ЗАДАНИЕ —
Как перевести на английский язык предложение «Так в деревне Никулино была открыта новая советская земля.» из текста о комсомольцах деревни Никулино?

Многочисленные организации приветствуют Амундсена, газеты полны его портретами. Академия наук устраивает торжественное заседание, на котором 60 учреждений и организаций будут чествовать путешественника. Амундсену нечего заботиться о славе, - его имя войдет в историю в блестящем ореоле открытий.
Что же касается комсомольцев никулинской ячейки Нижегородской губернии, то их судьба не так счастлива, как судьба Амундсена. Эти комсомольцы тоже заняты открытиями и исследованиями, но их имена вряд ли будут увековечены в Советской Энциклопедии. Никакие организации не собираются их чествовать, и единственная награда, полученная ими за открытие, заключается в двух словах, брошенных скупой на слова деревней:
- Дельные ребята...
Вот и все. Правда, маловато?
Если бы ячейка имела дирижабль и открыла застывшую, мертвую, загроможденную льдами землю, на которой ничего нет, кроме холода и Северного полюса, то, может быть, слава никулинской ячейки была бы обеспечена. Но ячейка открыла самую обыкновенную песчаную землю, лежавшую под боком у деревни. Земля эта, вместо того чтобы величественно поворачиваться вокруг полюса при свете северного сияния, каждую весну запахивалась крестьянскими плугами. На никулинской земле рос лен. Лен, конечно, не выдерживает сравнения с полярными мхами, но, каков бы он ни был, население кормилось с этого льна, являвшегося основным подспорьем в крестьянском хозяйстве Городецкого уезда.
История открытия никулинской земли началась с того, что ячейка выпросила у общества кусок земли и засеяла его льном под руководством агронома. И когда собрали лен, то оказалось, что комсомольская земля дала 35 пудов с полосы, а крестьянская - от 15 до 20 пудов. Это открытие поразило деревню. Под руками комсомольцев и агронома старая, скупая дедовская земля дала льна вдвое больше. Вдвое больше - это новый плуг, это племенная корова вместо отечественной буренки, это, может быть, общественный трактор. Вдвое больше - это шаг к той неведомой новой деревне, которая до сих пор находится только на обложках календарей и брошюр. Об этой деревне человечество мечтает, может быть, больше, чем о Северном полюсе. Дорога в нее трудна, и на ней осталось больше трупов, чем на ледяных горах Полярного круга. Это открытие произвело на деревню такое впечатление, что деревенский сход на одном из собраний вынес постановление:
"...с весны 1926 года всем перейти на многополье..."
Так в деревне Никулино была открыта новая советская земля.
Открытие есть, а чествовать некого. Я даже не знаю имен этих смелых людей, отправившихся в далекий путь к новой деревне. Как, какими словами похвалить и ободрить комсомольцев деревни Никулино за их открытие? Может быть, и в самом деле им больше будет к лицу сдержанная, задушевная похвала деревни:
- Дельные ребята...
"Комсомольская правда", 21/IV-26
КТО НУЖНЕЙ?
- У меня, - пишет комсомолец Р., - есть запросы...

ЗАПИСИ ДАННЫХ —
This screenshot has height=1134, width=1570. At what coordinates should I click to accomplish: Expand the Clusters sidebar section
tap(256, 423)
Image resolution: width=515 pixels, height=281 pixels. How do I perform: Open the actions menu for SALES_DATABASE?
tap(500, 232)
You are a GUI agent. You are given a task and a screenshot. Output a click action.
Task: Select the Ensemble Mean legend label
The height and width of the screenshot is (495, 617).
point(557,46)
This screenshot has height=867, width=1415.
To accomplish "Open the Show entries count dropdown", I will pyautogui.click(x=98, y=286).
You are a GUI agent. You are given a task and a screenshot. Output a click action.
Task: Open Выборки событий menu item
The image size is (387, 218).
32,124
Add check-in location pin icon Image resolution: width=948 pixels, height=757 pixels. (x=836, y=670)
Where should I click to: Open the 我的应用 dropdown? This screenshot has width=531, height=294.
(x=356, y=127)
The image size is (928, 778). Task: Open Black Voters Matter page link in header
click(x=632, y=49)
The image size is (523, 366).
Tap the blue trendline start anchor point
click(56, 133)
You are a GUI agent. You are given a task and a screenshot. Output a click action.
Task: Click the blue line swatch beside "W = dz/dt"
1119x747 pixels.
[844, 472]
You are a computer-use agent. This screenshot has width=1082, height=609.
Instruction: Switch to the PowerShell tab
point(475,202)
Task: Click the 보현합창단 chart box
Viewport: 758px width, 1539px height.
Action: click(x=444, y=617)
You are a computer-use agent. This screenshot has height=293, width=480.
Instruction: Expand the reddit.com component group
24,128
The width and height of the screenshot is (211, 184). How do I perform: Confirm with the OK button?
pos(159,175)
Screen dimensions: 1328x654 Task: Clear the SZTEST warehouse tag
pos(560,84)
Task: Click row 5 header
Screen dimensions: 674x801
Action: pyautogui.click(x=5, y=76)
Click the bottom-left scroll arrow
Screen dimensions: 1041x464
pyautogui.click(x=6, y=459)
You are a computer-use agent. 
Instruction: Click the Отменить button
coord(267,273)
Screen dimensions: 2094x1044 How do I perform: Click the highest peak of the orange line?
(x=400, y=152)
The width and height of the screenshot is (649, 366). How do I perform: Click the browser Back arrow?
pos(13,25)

РЕШЕНИЕ ЗАДАНИЯ —
Thus a new Soviet land was discovered in the village of Nikulino.